Sleep is a key factor in recovery, and recovery is where your body makes improvements after exercise. Sleep may also be a key component of weight control and be implicated in chronic conditions like heart disease and diabetes. Given these various implications, sleep is worth paying attention to.
Sleep Is Key To Recovery
When you exercise you are breaking the body down. In reaction to this, the body repairs the damage and also reinforces itself, preparating for the next time it is stressed. This repair and reinforcement is what raises your fitness level so it is crucial that your sleep habits be as solid as your workout habits. Without this key component of recovery, your efforts will yield far lower results.1
Good Sleep May Prevent Disease
Sleep deprivation may be a factor in chronic conditions like diabetes, heart disease, obesity, and depression. The exact causes are unclear. It could be due to hormone regulation, to changes in behavior (more sweets or coffee mid-day), or some other effect. The good news is, this means that something as simple as getting more sleep could be an effective tool in treating disease and improving health and fitness.2
How Much Do We Get?
Life can be busy and complicated. While America is not at the bottom of the list when it comes to sleep – that’s Singapore and Japan – we do have a culture that is not always sleep friendly.3 The proverb “early to bed and early to rise, makes a man healthy, wealthy, and wise” – which was popularized, not coined by Benjamin Franklin – is a classic in America. However, the emphasis tends to be on the early to rise part, not the early to bed. While being up and out of bed early is considered virtuous, going to bed early is often considered, well, lazy. Late nights at the office, coupled with the demands of one’s personal life often drive people to sacrifice sleep. Tablets and smart phones, which make it easy to bring work and entertainment into bed, may be exacerbating the problem.
So Should You Get More?
Gallup conducted a survey in 2015 that found that more than 40% of Americans fall below the recommended amounts of sleep per night.4 Among teens, this number might be even higher because their sleep rhythms naturally shift to later time frames. The American Academy of Pediatrics has gone so far as to recommend that school start times be moved back to allow teens to get more sleep.5
Gallup’s pole did not only measure sleep duration. They further linked more sleep with higher well-being. The more sleep you get, according to the pole, the higher your well-being. The association peaks at -surprise – around eight hours. One should note though that this is only an association and it is not clear in which direction it plays out. More sleep may bring more well-being, or more well-being may lead to better sleep.

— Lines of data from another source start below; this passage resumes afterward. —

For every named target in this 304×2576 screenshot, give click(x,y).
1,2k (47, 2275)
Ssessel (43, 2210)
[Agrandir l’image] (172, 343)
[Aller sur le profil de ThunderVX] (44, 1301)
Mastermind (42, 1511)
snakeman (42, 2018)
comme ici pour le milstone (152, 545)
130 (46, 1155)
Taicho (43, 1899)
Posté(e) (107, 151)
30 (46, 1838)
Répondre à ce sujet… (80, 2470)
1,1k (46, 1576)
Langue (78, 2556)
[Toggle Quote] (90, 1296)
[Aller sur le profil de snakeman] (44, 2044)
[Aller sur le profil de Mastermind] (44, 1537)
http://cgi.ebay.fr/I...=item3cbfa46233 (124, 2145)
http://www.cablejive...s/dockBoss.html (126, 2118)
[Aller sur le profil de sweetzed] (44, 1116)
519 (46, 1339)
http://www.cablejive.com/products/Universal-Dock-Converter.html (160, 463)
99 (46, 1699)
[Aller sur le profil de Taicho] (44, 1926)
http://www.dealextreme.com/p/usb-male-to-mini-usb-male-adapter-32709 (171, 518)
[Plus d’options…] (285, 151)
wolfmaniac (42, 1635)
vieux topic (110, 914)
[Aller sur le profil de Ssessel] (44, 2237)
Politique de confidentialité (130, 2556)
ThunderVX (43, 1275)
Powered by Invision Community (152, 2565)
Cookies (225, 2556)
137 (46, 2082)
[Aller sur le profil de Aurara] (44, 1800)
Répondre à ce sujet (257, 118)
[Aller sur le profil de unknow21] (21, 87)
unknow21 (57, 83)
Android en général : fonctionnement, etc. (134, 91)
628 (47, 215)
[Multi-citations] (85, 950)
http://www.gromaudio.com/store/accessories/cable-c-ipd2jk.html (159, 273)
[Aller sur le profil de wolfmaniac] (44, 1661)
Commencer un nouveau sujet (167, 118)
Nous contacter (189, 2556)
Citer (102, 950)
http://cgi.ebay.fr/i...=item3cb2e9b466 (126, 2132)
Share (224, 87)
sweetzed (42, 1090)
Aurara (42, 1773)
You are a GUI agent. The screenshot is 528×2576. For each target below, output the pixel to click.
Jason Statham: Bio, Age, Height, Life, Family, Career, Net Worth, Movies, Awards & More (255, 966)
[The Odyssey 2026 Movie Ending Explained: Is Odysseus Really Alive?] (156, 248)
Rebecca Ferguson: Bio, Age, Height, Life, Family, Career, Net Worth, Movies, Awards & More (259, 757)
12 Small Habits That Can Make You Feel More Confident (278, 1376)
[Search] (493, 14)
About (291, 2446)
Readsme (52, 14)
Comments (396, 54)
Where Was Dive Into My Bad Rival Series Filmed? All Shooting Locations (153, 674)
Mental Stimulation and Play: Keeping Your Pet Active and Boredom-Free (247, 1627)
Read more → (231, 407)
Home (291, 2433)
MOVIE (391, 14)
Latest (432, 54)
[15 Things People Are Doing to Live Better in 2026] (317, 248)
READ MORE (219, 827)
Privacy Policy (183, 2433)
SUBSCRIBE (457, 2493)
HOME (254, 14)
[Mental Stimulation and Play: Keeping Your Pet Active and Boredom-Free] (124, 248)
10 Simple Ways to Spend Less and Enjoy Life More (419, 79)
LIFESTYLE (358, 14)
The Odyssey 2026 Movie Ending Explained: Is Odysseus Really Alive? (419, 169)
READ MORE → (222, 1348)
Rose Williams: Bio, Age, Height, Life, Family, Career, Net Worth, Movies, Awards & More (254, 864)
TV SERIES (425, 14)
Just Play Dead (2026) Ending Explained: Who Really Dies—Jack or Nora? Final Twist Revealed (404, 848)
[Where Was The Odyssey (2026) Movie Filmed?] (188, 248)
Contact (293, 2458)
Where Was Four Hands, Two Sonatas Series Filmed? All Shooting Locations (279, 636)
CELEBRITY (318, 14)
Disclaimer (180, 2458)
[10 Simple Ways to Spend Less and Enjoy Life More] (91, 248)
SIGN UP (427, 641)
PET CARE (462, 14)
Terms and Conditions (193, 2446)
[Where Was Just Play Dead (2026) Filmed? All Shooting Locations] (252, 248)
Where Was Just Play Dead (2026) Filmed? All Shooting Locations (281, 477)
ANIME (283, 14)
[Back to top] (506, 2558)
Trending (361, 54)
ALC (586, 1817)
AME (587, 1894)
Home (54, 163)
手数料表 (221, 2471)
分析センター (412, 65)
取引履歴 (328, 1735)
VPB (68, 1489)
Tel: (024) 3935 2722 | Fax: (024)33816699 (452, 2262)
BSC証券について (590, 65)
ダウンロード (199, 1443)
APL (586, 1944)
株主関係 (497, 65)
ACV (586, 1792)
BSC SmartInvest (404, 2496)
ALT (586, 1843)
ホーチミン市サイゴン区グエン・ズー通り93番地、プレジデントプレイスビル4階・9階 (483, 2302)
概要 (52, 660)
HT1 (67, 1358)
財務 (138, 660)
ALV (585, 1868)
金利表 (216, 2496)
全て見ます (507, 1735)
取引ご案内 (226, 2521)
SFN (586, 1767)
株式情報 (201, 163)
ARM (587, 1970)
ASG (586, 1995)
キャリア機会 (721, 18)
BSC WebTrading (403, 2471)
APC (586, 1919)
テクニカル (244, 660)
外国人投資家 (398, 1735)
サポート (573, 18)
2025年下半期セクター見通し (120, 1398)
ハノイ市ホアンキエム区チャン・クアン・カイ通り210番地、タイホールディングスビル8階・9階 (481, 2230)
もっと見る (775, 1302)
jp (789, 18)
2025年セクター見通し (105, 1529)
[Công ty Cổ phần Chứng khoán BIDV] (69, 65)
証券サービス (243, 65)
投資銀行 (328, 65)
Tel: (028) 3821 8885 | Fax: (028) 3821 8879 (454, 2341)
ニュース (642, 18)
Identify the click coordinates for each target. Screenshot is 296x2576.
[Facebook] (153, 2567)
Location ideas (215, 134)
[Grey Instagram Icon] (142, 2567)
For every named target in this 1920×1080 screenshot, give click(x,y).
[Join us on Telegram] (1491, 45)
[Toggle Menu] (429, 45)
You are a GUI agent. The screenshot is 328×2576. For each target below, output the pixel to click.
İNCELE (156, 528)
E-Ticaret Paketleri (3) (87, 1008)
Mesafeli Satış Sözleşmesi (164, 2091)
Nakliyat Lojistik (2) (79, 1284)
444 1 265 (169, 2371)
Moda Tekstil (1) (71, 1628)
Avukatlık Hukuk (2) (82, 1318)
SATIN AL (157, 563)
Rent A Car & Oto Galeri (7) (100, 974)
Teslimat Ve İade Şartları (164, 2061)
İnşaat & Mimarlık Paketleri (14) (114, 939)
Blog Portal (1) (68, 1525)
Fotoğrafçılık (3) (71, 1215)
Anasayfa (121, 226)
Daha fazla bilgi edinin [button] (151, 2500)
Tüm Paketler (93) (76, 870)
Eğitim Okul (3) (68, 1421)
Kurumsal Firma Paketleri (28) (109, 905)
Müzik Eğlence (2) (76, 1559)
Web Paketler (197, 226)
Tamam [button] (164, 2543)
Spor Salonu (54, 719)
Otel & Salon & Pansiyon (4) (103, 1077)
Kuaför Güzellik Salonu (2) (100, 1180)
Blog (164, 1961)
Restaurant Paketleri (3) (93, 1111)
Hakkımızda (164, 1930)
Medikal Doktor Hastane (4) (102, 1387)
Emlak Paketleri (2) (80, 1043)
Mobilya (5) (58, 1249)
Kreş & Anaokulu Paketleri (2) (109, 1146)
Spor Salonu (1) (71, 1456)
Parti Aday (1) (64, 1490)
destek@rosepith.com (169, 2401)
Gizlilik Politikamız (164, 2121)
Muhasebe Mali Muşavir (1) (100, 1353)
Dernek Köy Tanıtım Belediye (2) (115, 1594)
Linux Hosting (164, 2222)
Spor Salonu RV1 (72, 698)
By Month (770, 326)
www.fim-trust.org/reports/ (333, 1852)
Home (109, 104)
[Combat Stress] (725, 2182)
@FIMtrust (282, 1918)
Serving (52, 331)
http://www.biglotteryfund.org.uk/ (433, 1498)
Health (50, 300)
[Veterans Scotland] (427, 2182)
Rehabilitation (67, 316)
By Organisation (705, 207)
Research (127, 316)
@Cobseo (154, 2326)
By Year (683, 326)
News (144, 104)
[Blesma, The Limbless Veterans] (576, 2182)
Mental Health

Nonetheless, the idea that sleeping more will make you feel better, and feeling better will help you perform better, certainly does not seem far- fetched. Given what we do know about the importance of sleep in recovery, plus the possible links to disease and well-being, it would appear to be a great area of opportunity. If you are a chronic under-sleeper, try making a concerted effort to boost your time in dreamland for a month and see what benefits it has for you.